The political origins of Mexico’s corruption

Date: 

Tuesday, April 23, 2019, 12:00pm

Location: 

CGIS South, S250, 1730 Cambridge Street

Speaker: Viridiana Rios, Ph.D. in Government, Harvard University

Moderator: Steven Levitsky, Professor of Government, Harvard University

In contexts where corruption is widespread, why do some incumbents choose to not be corrupt? My research argues that party loyalty is a major influence to reduce corruption and test this argument using fine-grained data of 12 billion dollars audited to 3,601 local incumbents over a period of 16 years.

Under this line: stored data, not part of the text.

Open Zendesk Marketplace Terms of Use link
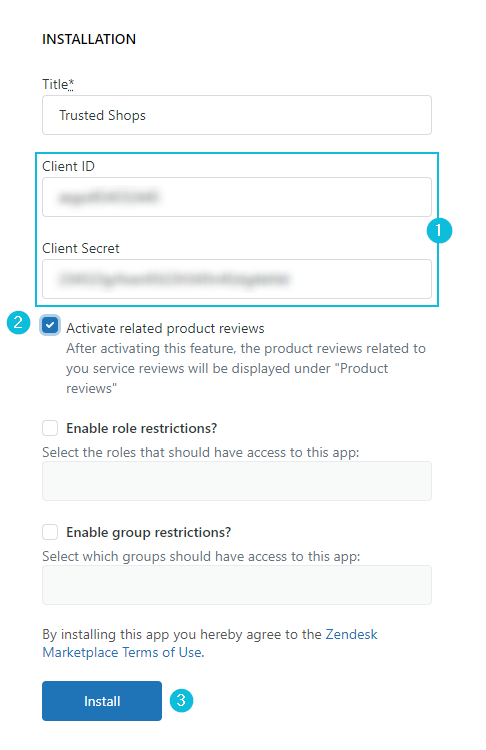 pos(210,643)

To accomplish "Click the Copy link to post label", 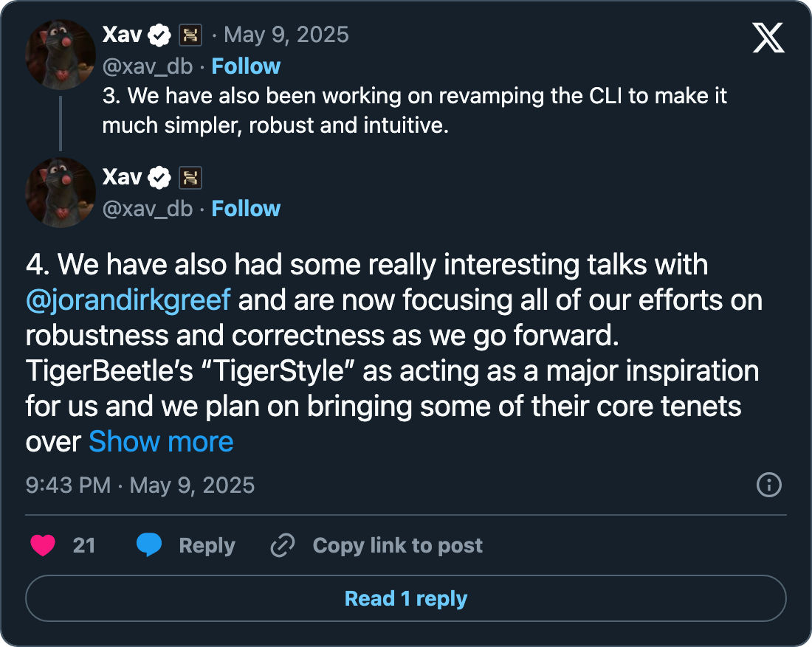I will tap(397, 545).
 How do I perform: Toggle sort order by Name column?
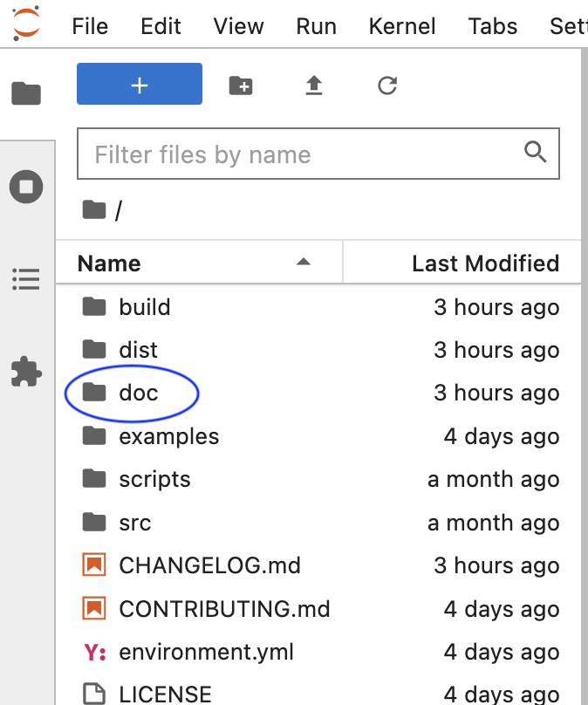[x=199, y=263]
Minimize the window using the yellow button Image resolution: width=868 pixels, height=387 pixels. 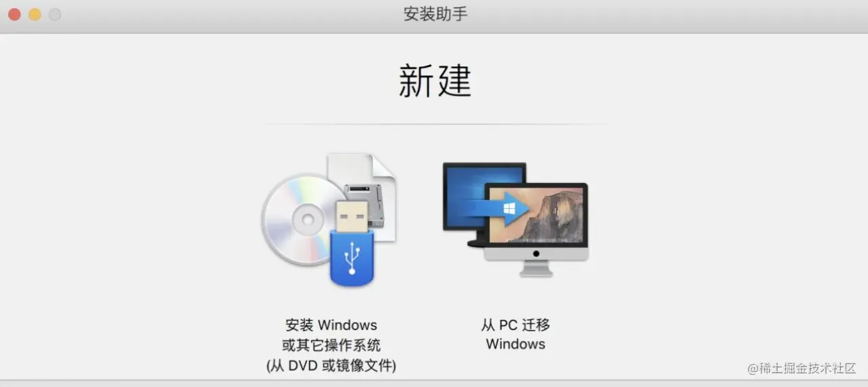(35, 14)
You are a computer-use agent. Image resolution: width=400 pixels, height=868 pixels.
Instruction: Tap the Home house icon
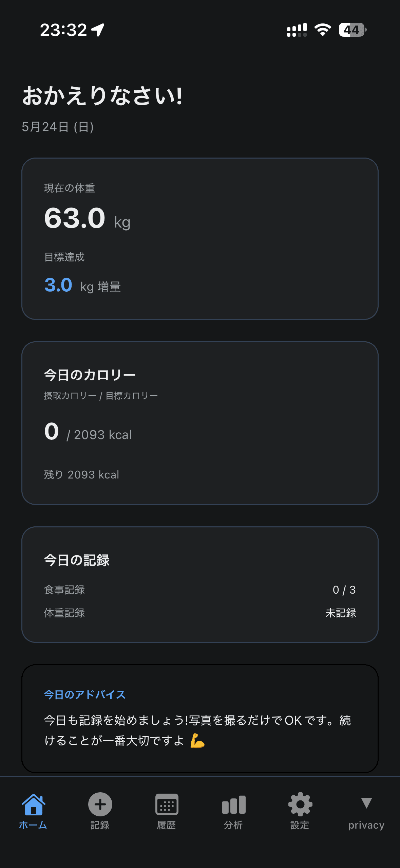pos(33,804)
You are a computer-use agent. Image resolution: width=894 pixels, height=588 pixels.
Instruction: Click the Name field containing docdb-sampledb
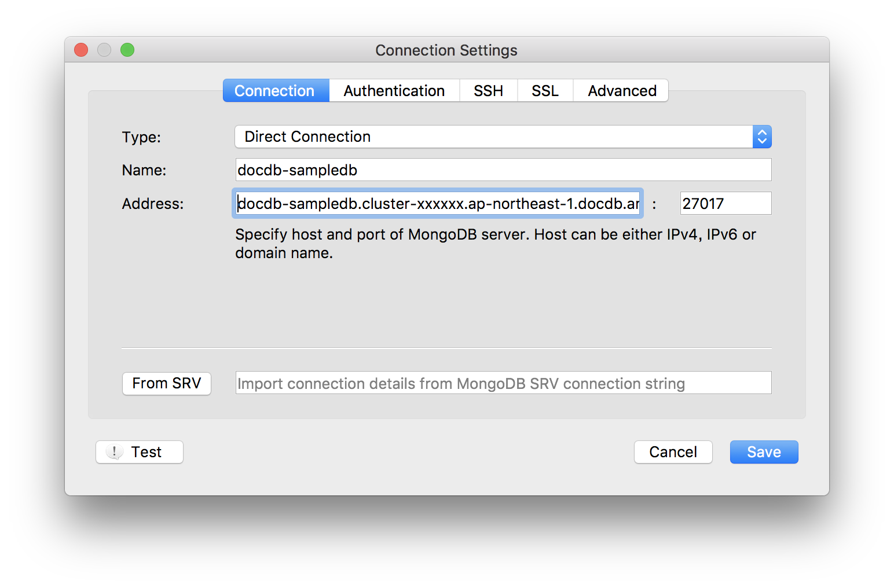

Contributing to an unsettled and vibrant debate about the influence of partisan politics in corruption, our data allow us to test three possible mechanisms that could be driving political actors to limit the misappropriation of public resources during their tenure: insurance mechanisms, according to which incumbents reduce corruption to avoid prosecution; party loyalty, where corruption diminishes to protect political cliques from public discredit, and ideological incentives, where corruption diminishes because it is part of the programmatic agenda of incumbent’s party. We find the greatest evidence in favor of party loyalty. Our results suggest the existence of a corruption political cycle in which party loyalty modulates corruption according to a tradeoff between accessing illegal resources and protecting the image of the party. Only when partisan loyalty is combined with low resource requirements does corruption diminishes.

Viri Ríos is a visiting assistant professor at the department of government at Harvard University. She studies the political economy of violence and corruption in Latin America. Her work (i) shows how party alignment changes the dynamics of corruption and determines levels of criminal violence, and (ii) estimates how criminal violence and corruption affects emigration, media coverage, and inequality. She has published at The Journal of Conflict Resolution, Justice Quarterly, the Latin American Research Review, the Latin American Politics, and Society, to name a few. Her most recent book The Missing Reform (ed.), published by Woodrow Wilson Center Press, explores the role that rule of law has on Mexico's policy outcomes. She is from Mexico. There, she was honored to be appointed by the Senate as a member of the National Anti-corruption Commission. When she's not researching human lawbreaking, you can find her in Mexico City's Roma Norte neighborhood scolding her dog "Mueble" for repeatedly violating the "no dogs in the public fountains" ordinance.